1.56 ondergeschikt bouwdeel:

een buiten de gevel of dakvlakken uitstekend ondergeschikt deel van een bouwwerk, zoals een balustrade, dakkapel of dakopbouw, met uitzondering van een uitgebouwd gedeelte van een gebouw dat dient ter uitbreiding van het oppervlak;

1.57 overkapping:

een bouwwerk met een open constructie zonder eigen wanden;

1.58 patiowoning:

een woning met een geheel of gedeeltelijk omsloten binnenplaats of binnenhof, gevormd door de zijmuren van naburige dan wel op het eigen bouwperceel aanwezige gebouwen.

1.59 peil:
  • voor een bouwwerk waarvan de hoofdtoegang direct aan een weg grenst: het aansluitend terrein, ter plaatse van die hoofdtoegang;
  • voor een bouwwerk waarvan de hoofdtoegang niet direct aan een weg grenst: de gemiddelde hoogte van het aan het bouwwerk aansluitende afgewerkte terrein, voor aanvang van de bouwwerkzaamheden, het oorspronkelijke maaiveld;
1.60 recreatief medegebruik:

vormen van recreatie (zoals wandelen en fietsen) waarvoor geen specifieke inrichting van het gebied noodzakelijk is, doch in hoofdzaak kan worden volstaan met de voorzieningen die reeds ten behoeve van de hoofdfunctie aanwezig zijn;

1.61 seksinrichting:

de voor het publiek toegankelijke, besloten ruimte waarin bedrijfsmatig, of in een omvang alsof zij bedrijfsmatig was, seksuele handelingen worden verricht, of vertoningen van erotisch-pornografische aard plaatsvinden.

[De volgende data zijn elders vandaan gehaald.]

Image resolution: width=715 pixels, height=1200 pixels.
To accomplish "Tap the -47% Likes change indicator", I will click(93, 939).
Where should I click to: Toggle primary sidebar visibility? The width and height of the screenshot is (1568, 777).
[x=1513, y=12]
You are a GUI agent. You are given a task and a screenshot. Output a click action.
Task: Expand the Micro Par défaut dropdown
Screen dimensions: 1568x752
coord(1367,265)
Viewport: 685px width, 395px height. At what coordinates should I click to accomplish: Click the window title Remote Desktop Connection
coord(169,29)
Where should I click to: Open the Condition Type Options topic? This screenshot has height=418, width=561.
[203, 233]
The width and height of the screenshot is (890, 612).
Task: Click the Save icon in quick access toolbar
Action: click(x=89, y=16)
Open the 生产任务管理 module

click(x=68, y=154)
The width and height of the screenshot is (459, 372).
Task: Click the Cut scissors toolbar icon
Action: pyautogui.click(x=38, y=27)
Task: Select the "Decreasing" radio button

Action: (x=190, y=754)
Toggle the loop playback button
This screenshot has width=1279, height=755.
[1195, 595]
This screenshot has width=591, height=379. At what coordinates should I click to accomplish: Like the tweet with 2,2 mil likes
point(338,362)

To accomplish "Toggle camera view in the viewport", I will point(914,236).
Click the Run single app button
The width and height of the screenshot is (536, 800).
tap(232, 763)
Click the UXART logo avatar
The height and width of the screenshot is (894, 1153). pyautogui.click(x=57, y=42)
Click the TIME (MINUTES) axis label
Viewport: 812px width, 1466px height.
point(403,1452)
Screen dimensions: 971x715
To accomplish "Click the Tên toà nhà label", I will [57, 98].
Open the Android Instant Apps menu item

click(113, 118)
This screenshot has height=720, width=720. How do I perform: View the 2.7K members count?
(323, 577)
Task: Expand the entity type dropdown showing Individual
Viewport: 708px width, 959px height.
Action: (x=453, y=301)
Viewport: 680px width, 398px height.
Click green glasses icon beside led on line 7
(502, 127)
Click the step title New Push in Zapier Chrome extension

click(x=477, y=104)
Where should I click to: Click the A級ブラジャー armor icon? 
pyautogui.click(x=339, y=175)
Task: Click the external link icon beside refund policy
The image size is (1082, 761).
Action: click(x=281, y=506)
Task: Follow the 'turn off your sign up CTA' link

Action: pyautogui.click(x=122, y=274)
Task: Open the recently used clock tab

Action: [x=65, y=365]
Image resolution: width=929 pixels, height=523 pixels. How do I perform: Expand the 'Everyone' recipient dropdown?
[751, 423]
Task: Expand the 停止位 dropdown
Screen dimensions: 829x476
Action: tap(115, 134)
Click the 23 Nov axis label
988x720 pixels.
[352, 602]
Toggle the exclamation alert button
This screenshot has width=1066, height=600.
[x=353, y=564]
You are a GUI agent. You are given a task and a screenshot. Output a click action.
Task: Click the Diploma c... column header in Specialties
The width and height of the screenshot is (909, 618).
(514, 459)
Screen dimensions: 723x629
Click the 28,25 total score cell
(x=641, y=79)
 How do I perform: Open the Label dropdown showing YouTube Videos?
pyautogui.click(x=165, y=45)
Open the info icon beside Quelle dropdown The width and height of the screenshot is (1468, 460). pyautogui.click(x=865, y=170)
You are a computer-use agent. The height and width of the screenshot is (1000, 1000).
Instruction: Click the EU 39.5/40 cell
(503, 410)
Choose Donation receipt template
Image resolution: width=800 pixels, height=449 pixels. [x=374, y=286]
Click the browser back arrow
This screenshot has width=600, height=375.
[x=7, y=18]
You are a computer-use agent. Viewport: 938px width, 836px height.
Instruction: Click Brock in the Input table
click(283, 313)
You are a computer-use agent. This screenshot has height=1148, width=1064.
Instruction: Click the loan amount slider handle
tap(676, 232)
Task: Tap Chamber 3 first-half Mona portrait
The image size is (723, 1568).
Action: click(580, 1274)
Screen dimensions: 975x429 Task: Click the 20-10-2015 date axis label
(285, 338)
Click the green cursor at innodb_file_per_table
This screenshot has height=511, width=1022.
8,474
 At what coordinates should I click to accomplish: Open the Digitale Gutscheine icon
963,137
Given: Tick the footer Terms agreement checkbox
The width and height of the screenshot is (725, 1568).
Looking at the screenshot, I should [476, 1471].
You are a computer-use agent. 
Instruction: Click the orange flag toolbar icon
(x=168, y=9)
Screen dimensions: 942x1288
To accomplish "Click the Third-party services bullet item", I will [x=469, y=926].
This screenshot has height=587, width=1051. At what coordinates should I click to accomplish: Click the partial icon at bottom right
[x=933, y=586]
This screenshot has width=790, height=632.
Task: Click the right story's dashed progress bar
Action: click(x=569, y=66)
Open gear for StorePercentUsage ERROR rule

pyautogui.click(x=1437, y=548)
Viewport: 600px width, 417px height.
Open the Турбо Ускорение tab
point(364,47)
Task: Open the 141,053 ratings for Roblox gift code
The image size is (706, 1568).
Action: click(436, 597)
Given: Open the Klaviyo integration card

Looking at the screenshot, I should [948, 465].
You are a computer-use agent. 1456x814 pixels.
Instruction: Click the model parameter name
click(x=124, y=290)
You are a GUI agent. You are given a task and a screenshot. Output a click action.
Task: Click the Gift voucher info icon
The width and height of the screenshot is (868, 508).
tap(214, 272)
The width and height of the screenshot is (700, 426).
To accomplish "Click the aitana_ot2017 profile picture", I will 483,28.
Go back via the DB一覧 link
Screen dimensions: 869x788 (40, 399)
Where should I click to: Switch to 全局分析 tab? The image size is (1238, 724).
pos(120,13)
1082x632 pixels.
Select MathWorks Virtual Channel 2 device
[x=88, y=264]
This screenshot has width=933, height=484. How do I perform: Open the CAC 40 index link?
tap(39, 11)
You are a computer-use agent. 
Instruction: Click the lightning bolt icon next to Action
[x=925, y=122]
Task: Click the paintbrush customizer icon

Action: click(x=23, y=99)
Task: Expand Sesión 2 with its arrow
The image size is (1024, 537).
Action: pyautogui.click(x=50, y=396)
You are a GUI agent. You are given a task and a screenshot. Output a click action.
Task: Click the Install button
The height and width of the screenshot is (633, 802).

Onder een seksinrichting worden in elk geval verstaan: een seksbioscoop, seksautomatenhal, sekstheater, een parenclub, of een prostitutiebedrijf, waaronder begrepen een erotische massagesalon, al dan niet in combinatie met elkaar;

1.62 terras:

een buiten de besloten ruimte van een inrichting liggend deel van een horecabedrijf waar sta- of zitgelegenheid kan worden geboden en waar tegen vergoeding dranken kunnen worden geschonken of spijzen voor directe consumptie kunnen worden bereid of verstrekt;

1.63 twee-aaneen gebouwde woning:

een woning die onderdeel uitmaakt van een blok van twee aaneengebouwde woningen;

1.64 volumineuze goederen:

goederen die vanwege hun omvang en aard een groot uitstallingsoppervlak nodig hebben;

1.65 voorgevellijn:

de denkbeeldige lijn die strak loopt langs de voorgevel van een gebouw tot aan de perceelsgrenzen;

1.66 wet/wettelijke regelingen:

indien en voorzover in deze voorschriften wordt verwezen naar wettelijke regelingen c.q. verordeningen e.d., dienen deze regelingen te worden gelezen zoals deze luiden op het tijdstip van de tervisielegging van het ontwerpplan, tenzij anders bepaald;

1.67 woning:

een complex van ruimten, uitsluitend voor de huisvesting van één afzonderlijke huishouding;

1.68 zorgwoning:

een gebouw dat bestaat uit meerdere wooneenheden, al dan niet zelfstandig, waarbij gemeenschappelijke voorzieningen, zorgvoorzieningen en verpleegvoorzieningen zijn toegestaan.